[RFC] Performance improvements of ring buffer processing #1372

gianlucaborello · 2019-04-19T21:31:32Z

Working on a feature that's particularly sensitive to event drops and truncated snaplens, I did some performance experiments.

My chosen workload is a sustained busy loop that does nothing more than writing 10KB at a time to /dev/null using write(). On my laptop, on a single core I have a throughput of ~1.5M evt/s. Since I am explicitly running with a very high snaplen (65k), this workload would generate a sustained 7 GB/s (!) on a single core inside a ring buffer that could keep up with the consumption. Since our buffer is 8MB, this means that userspace has ~1ms to process all the data inside a ring buffer, before starting to drop. This workload highlighted some potential low hanging fruits that I'll describe here.

To start, this is how the whole thing behaves today, using eBPF (kmod is similar, but with less overhead):

Total events (including dropped): 11.3M
Dropped events: 10.6M

Pretty bad, we dropped 95% of the events.

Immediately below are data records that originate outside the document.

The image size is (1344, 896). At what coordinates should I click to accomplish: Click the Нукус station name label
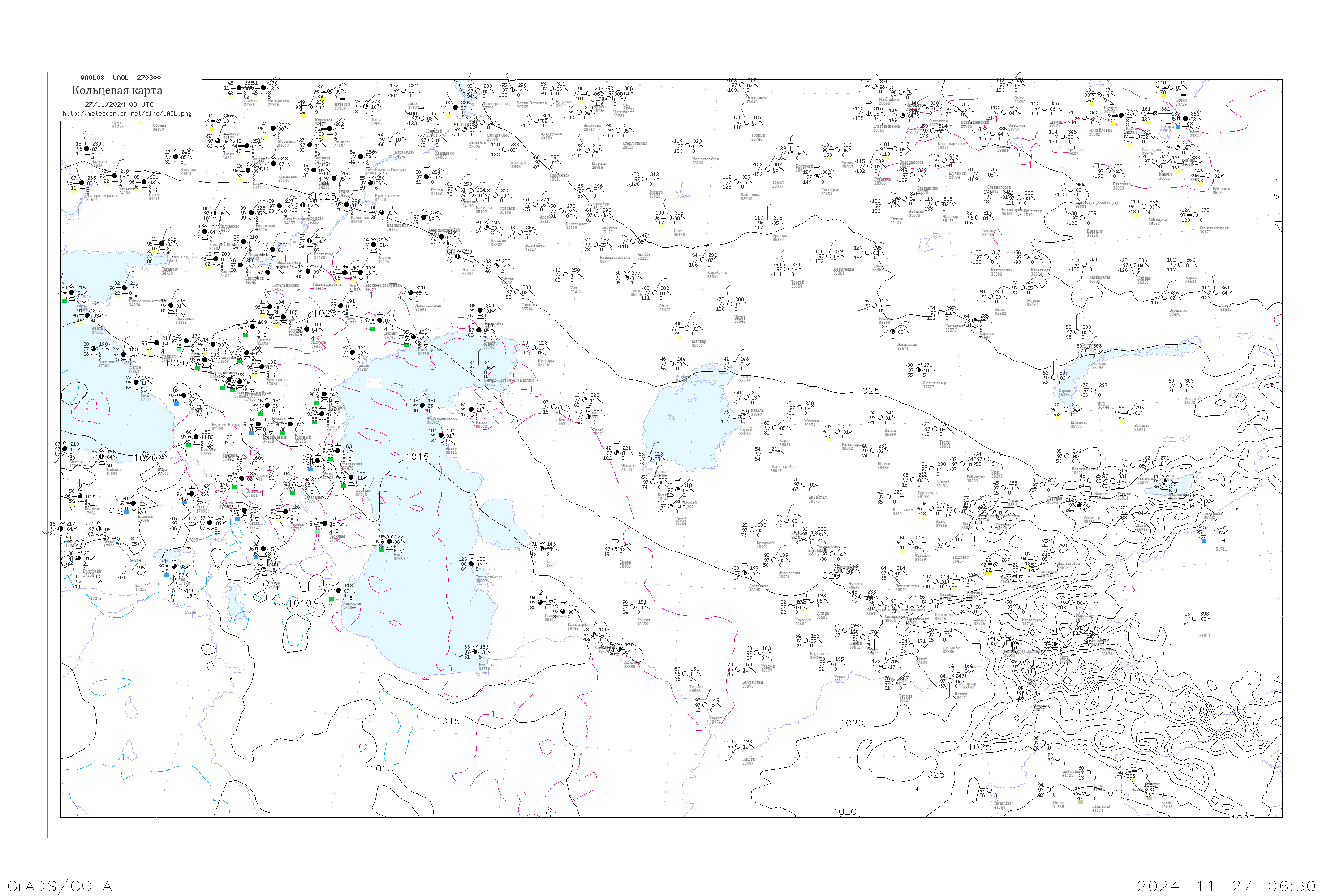point(680,519)
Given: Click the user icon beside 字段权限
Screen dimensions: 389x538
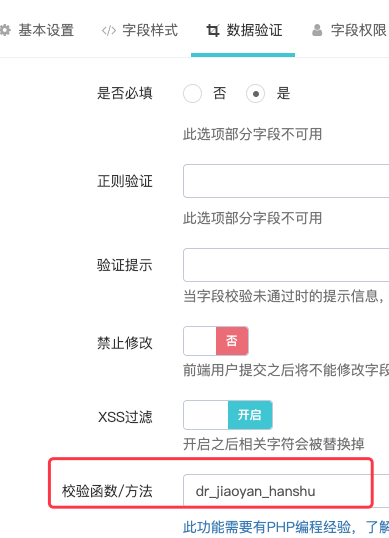Looking at the screenshot, I should 317,31.
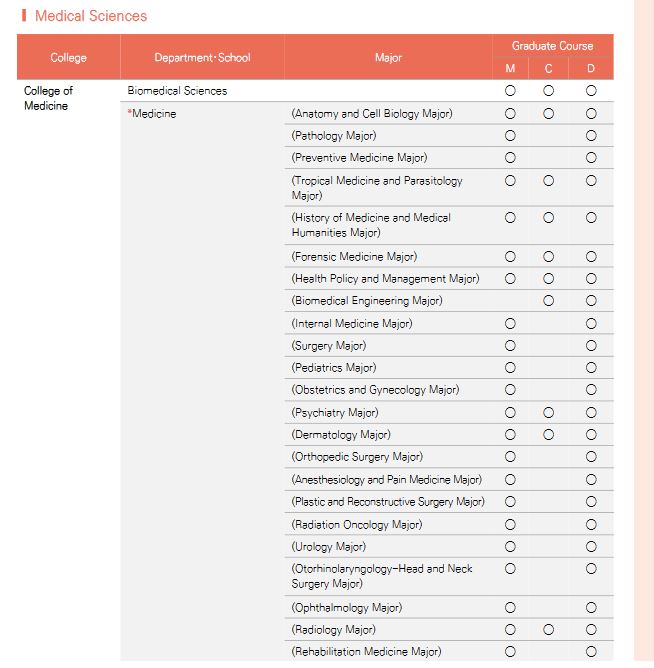Click the M circle for Biomedical Sciences
Image resolution: width=654 pixels, height=668 pixels.
[x=510, y=91]
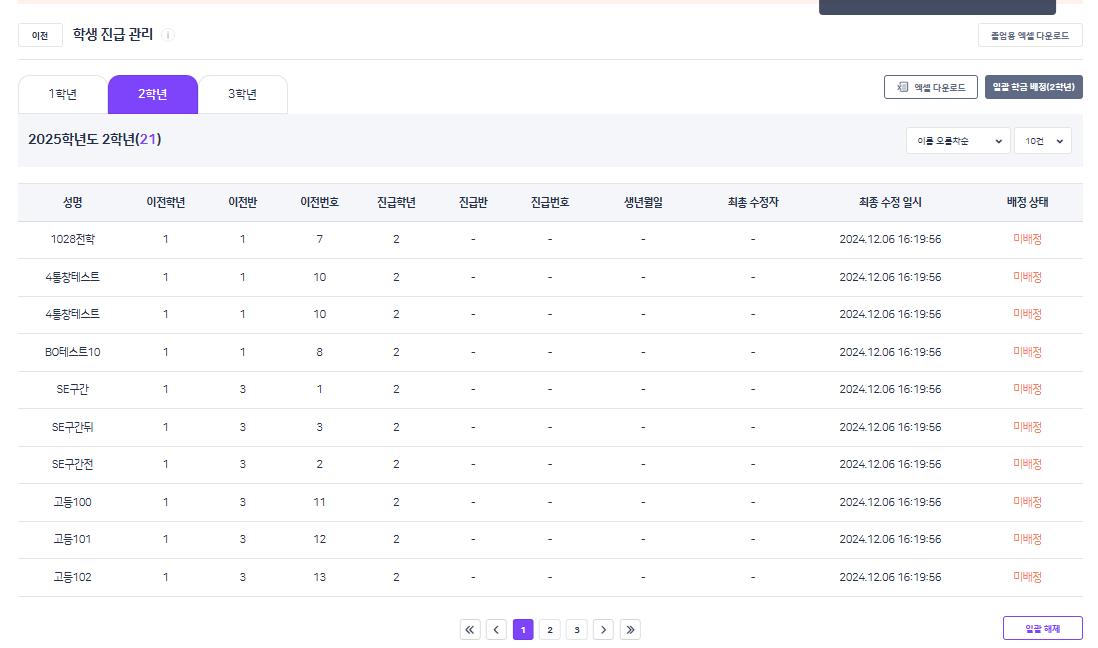
Task: Click the 일괄 학급 배정(2학년) button
Action: [x=1033, y=87]
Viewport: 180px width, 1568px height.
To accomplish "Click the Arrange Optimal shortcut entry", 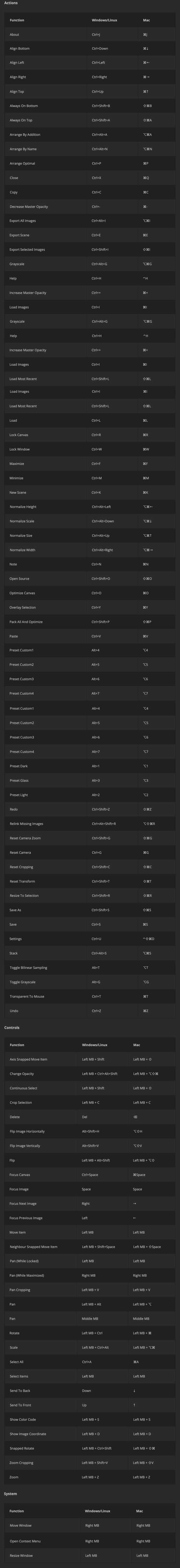I will [x=90, y=164].
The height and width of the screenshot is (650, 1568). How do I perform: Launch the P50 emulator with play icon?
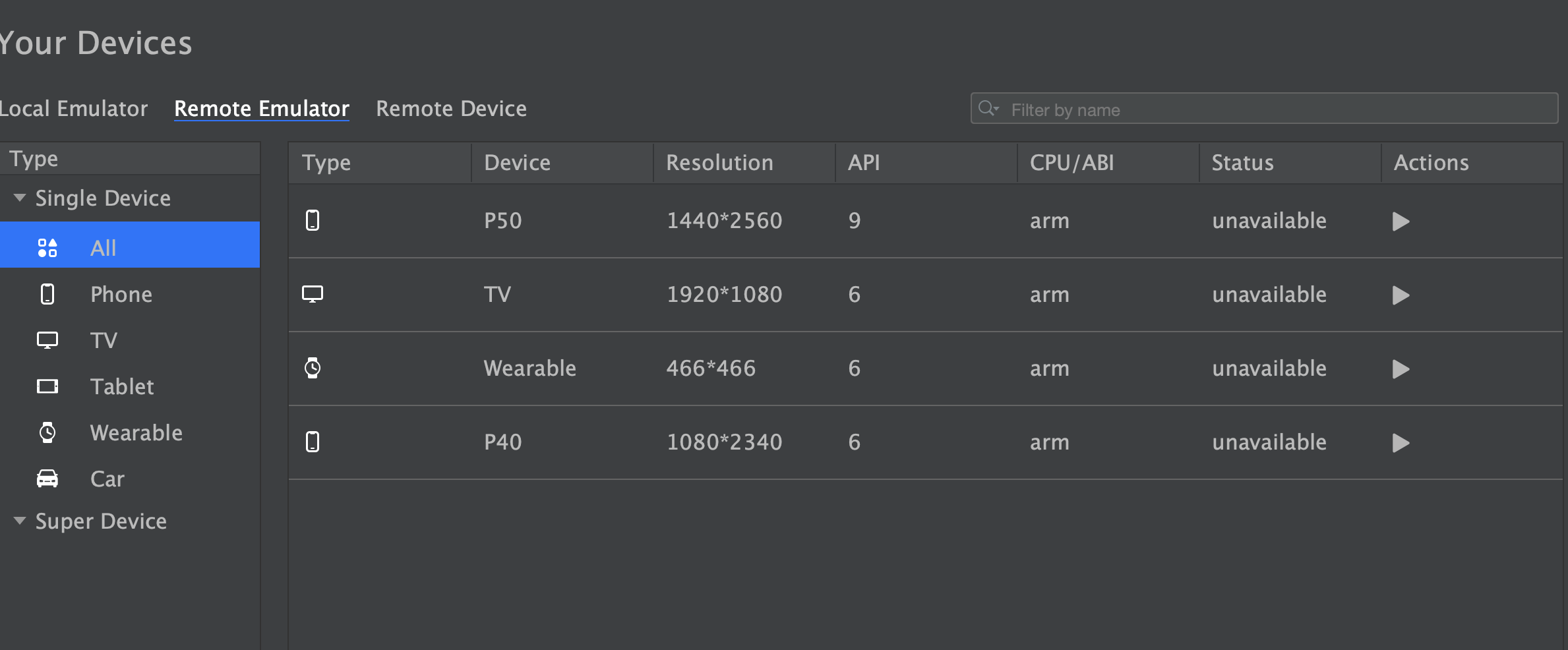pyautogui.click(x=1401, y=222)
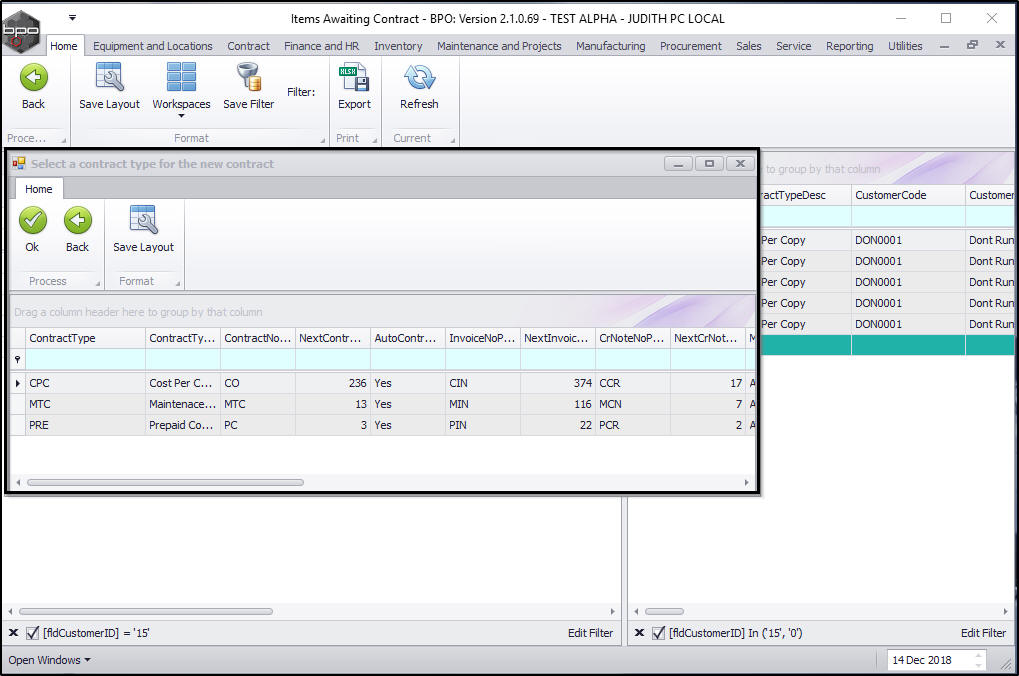Click the main ribbon green Back arrow

[33, 78]
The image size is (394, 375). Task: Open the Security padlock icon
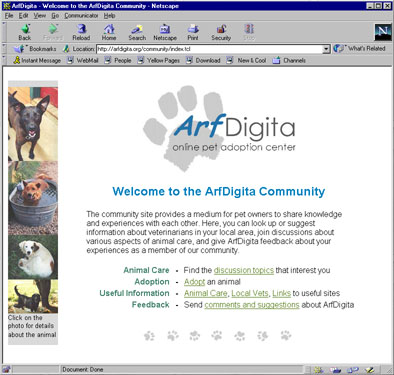(x=221, y=29)

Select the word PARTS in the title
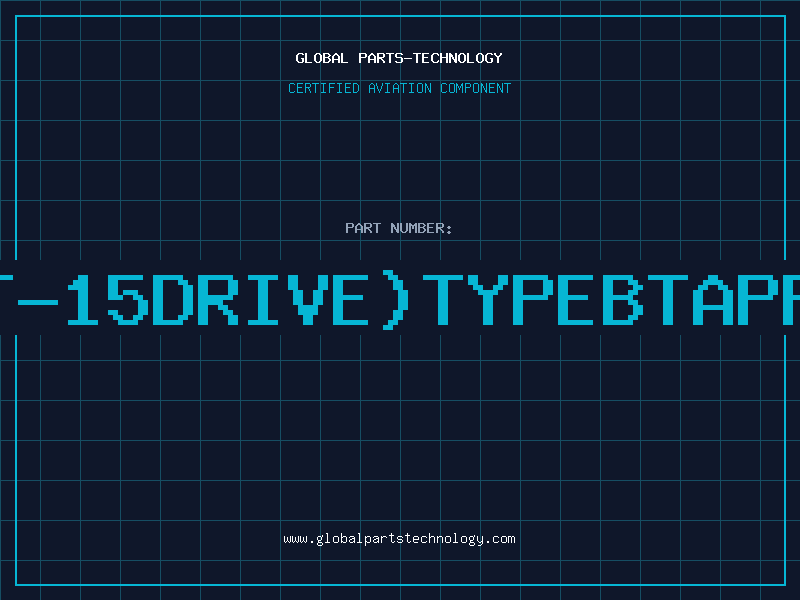(x=381, y=58)
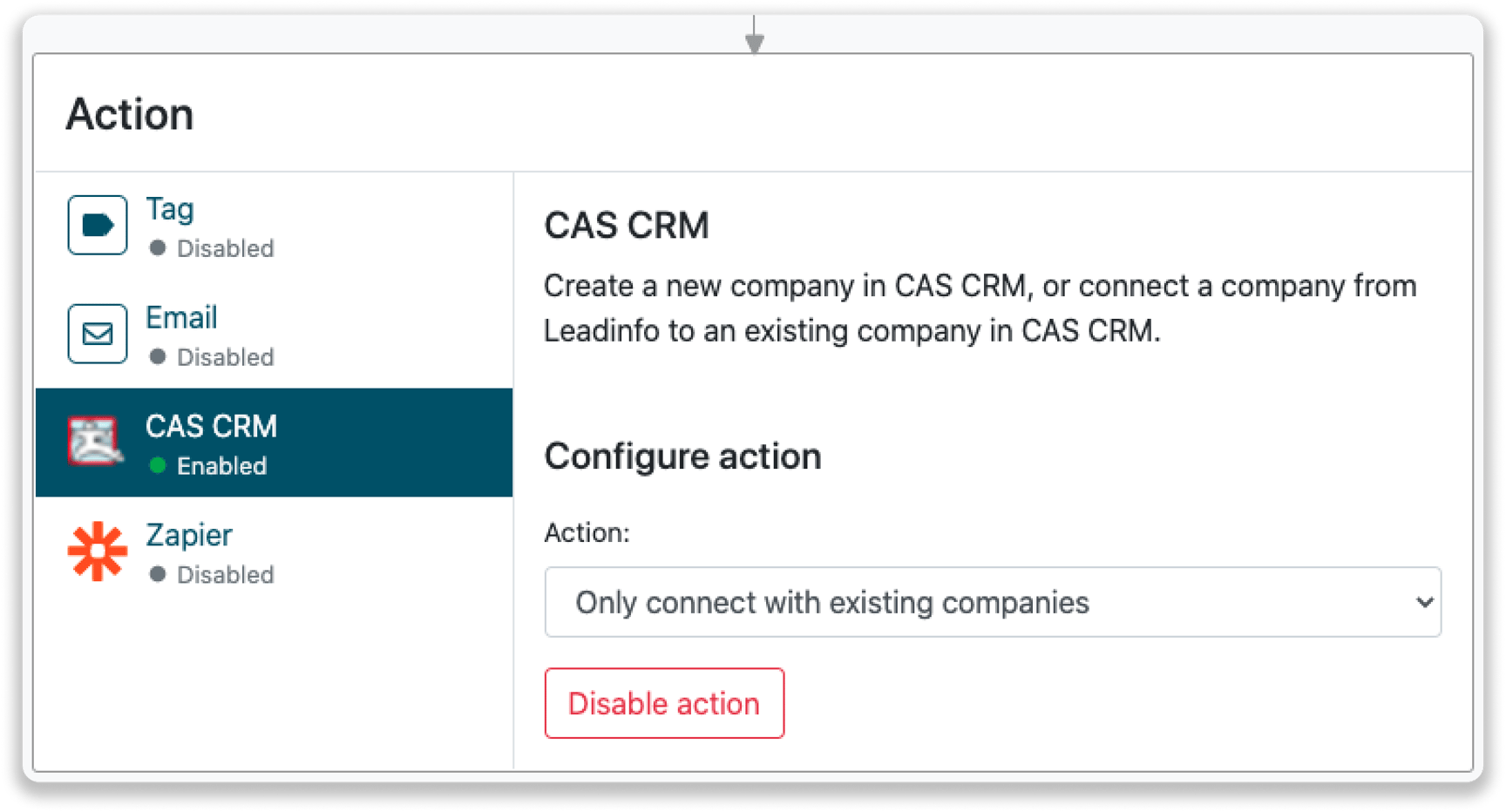Click the Tag link in the sidebar
Screen dimensions: 1506x812
point(171,209)
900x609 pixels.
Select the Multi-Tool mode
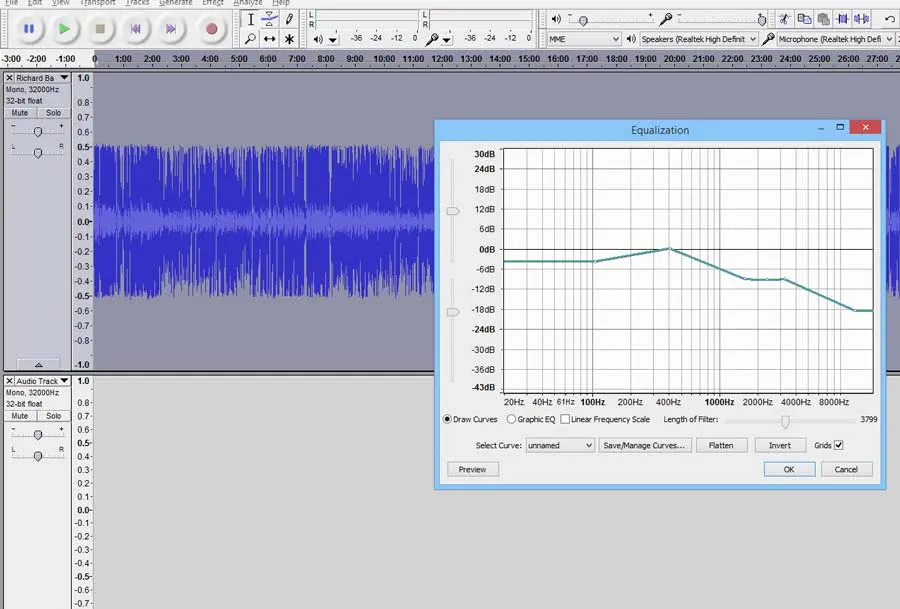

Using an off-time CPU analysis methodology this is what I get during a 10s run:

$ sudo cpudist -O -m -P -p $(pgrep sysdig) 10 1
Tracing off-CPU time... Hit Ctrl-C to end.

pid = 27973 sysdig

     msecs               : count     distribution
         0 -> 1          : 16       |**                                      |
         2 -> 3          : 0        |                                        |
         4 -> 7          : 0        |                                        |
         8 -> 15         : 0        |                                        |
        16 -> 31         : 315      |****************************************|
        32 -> 63         : 1        |                                        |

$ sudo offcputime -p $(pgrep sysdig) 10
Tracing off-CPU time (us) of PID 31663 by user + kernel stack for 10 secs.

    finish_task_switch
    __schedule
    schedule
    exit_to_usermode_loop
    prepare_exit_to_usermode
    swapgs_restore_regs_and_return_to_usermode
    scap_next
    -                sysdig (31663)
        50

    finish_task_switch
    __schedule
    schedule
    do_nanosleep
    hrtimer_nanosleep
    sys_nanosleep
    do_syscall_64
    entry_SYSCALL_64_after_hwframe
    __GI___nanosleep
    -                sysdig (31663)
        9824891

So, while sysdig was dropping buffers like crazy, it was also leisurely spending the vast majority of its time off CPU (315 * 30ms ~= 9.8s), as a result of the 30ms sleep we use when we find the buffer empty. This happens because the userspace consumer is not CPU-bound, so it's able to keep up with the producer, and when it catches up it goes to sleep, and during the pause time the producer sends 100s MB of data, overflowing the buffer.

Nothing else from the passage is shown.